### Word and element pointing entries

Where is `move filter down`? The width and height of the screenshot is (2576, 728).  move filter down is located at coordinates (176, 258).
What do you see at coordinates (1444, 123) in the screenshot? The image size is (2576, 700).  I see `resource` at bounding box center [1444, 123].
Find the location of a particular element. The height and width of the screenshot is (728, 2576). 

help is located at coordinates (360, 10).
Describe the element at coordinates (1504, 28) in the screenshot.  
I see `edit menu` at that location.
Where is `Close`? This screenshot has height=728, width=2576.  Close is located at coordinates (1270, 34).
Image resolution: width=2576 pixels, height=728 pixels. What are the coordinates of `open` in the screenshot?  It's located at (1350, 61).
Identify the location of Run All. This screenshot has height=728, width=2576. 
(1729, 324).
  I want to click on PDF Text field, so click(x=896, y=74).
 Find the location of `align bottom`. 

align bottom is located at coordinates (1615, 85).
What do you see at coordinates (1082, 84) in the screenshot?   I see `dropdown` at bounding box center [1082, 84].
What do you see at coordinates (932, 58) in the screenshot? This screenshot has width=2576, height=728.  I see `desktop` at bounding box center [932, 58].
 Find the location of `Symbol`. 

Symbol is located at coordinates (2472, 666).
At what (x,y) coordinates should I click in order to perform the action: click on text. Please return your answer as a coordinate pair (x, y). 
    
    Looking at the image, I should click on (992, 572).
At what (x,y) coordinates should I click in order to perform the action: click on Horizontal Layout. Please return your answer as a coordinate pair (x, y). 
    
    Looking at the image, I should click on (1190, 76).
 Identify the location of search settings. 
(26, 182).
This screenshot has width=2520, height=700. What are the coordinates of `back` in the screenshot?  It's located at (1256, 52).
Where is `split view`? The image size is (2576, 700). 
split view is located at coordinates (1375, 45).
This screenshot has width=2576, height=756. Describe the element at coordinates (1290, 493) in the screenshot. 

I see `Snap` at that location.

### What needs to be done
Copy all of the material above line for line, without changing anything.

### Written answer
Where is `move filter down`? The width and height of the screenshot is (2576, 728).  move filter down is located at coordinates (176, 258).
What do you see at coordinates (1444, 123) in the screenshot? The image size is (2576, 700).  I see `resource` at bounding box center [1444, 123].
Find the location of a particular element. The height and width of the screenshot is (728, 2576). 

help is located at coordinates (360, 10).
Describe the element at coordinates (1504, 28) in the screenshot.  
I see `edit menu` at that location.
Where is `Close`? This screenshot has height=728, width=2576.  Close is located at coordinates (1270, 34).
Image resolution: width=2576 pixels, height=728 pixels. What are the coordinates of `open` in the screenshot?  It's located at (1350, 61).
Identify the location of Run All. This screenshot has height=728, width=2576. 
(1729, 324).
  I want to click on PDF Text field, so click(x=896, y=74).
 Find the location of `align bottom`. 

align bottom is located at coordinates (1615, 85).
What do you see at coordinates (1082, 84) in the screenshot?   I see `dropdown` at bounding box center [1082, 84].
What do you see at coordinates (932, 58) in the screenshot? This screenshot has width=2576, height=728.  I see `desktop` at bounding box center [932, 58].
 Find the location of `Symbol`. 

Symbol is located at coordinates (2472, 666).
At what (x,y) coordinates should I click in order to perform the action: click on text. Please return your answer as a coordinate pair (x, y). 
    
    Looking at the image, I should click on (992, 572).
At what (x,y) coordinates should I click in order to perform the action: click on Horizontal Layout. Please return your answer as a coordinate pair (x, y). 
    
    Looking at the image, I should click on (1190, 76).
 Identify the location of search settings. 
(26, 182).
This screenshot has width=2520, height=700. What are the coordinates of `back` in the screenshot?  It's located at (1256, 52).
Where is `split view`? The image size is (2576, 700). 
split view is located at coordinates (1375, 45).
This screenshot has width=2576, height=756. Describe the element at coordinates (1290, 493) in the screenshot. 

I see `Snap` at that location.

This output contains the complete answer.